» Data provided
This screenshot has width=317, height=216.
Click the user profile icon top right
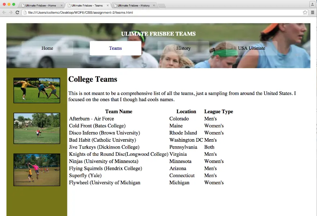(312, 4)
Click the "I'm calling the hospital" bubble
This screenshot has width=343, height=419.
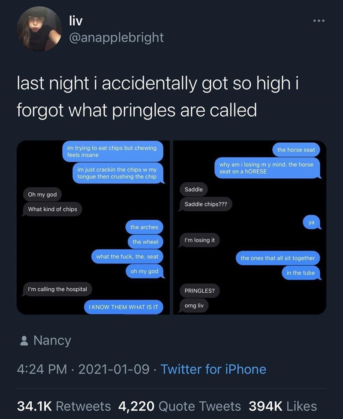(57, 290)
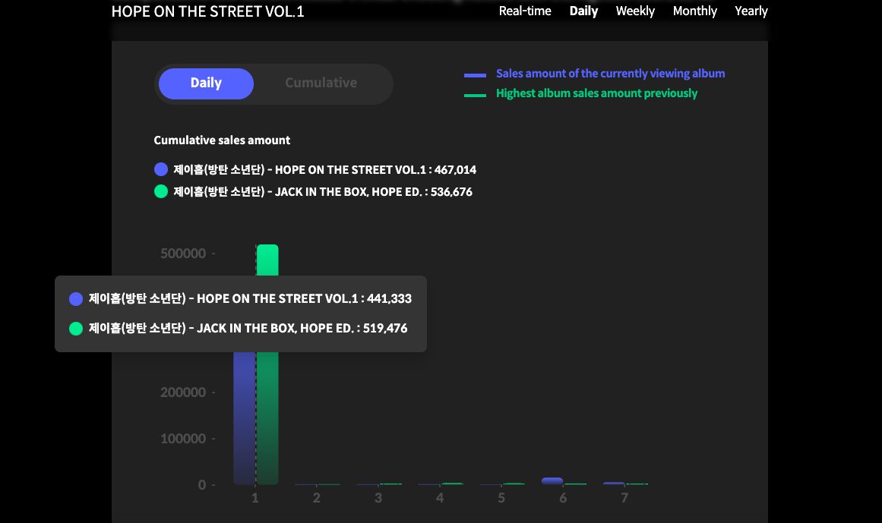
Task: Click the blue dot in the 441,333 tooltip row
Action: tap(76, 299)
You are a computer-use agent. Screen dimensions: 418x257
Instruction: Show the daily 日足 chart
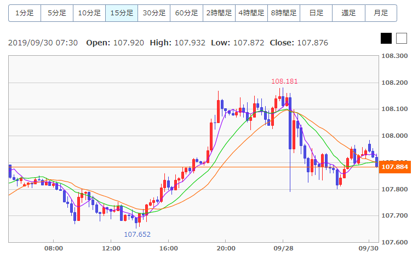(x=316, y=13)
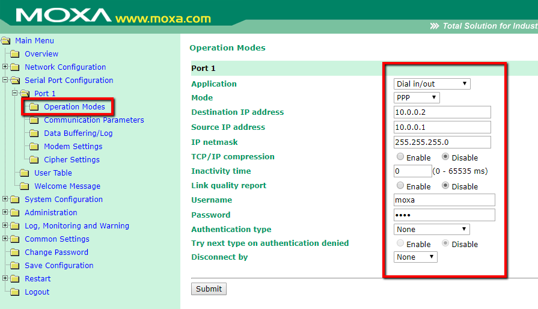This screenshot has height=309, width=538.
Task: Click the folder icon next to Modem Settings
Action: point(34,147)
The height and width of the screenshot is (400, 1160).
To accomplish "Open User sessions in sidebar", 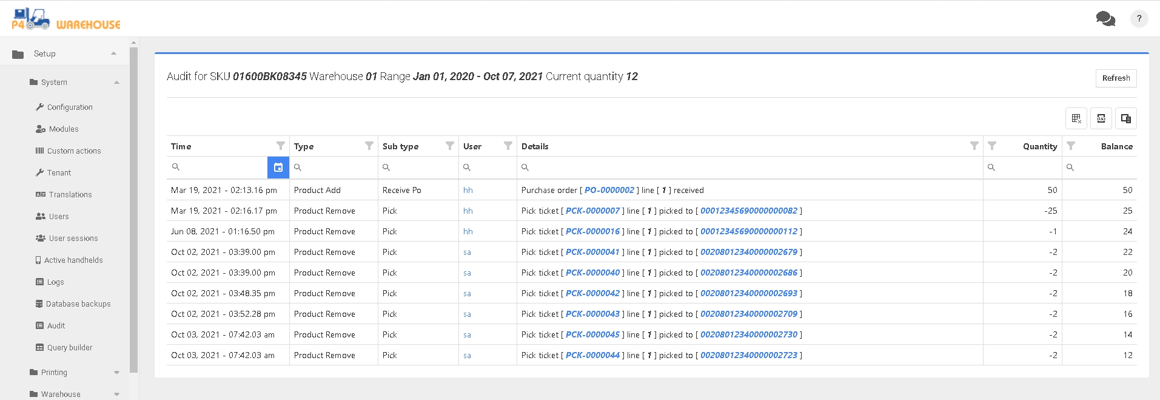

» What is expected
Only the pictures stay out; everything else in the listing above must be repeated exactly.

» Solution to this problem
This screenshot has width=317, height=216.
Click the user profile icon top right
(312, 4)
Click the "I'm calling the hospital" bubble
This screenshot has width=343, height=419.
(57, 290)
Task: Click the blue dot in the 441,333 tooltip row
Action: tap(76, 299)
You are a computer-use agent. Screen dimensions: 418x257
Instruction: Show the daily 日足 chart
(x=316, y=13)
This screenshot has height=309, width=538.
Task: Click the folder icon next to Modem Settings
Action: point(34,147)
The height and width of the screenshot is (400, 1160).
To accomplish "Open User sessions in sidebar", 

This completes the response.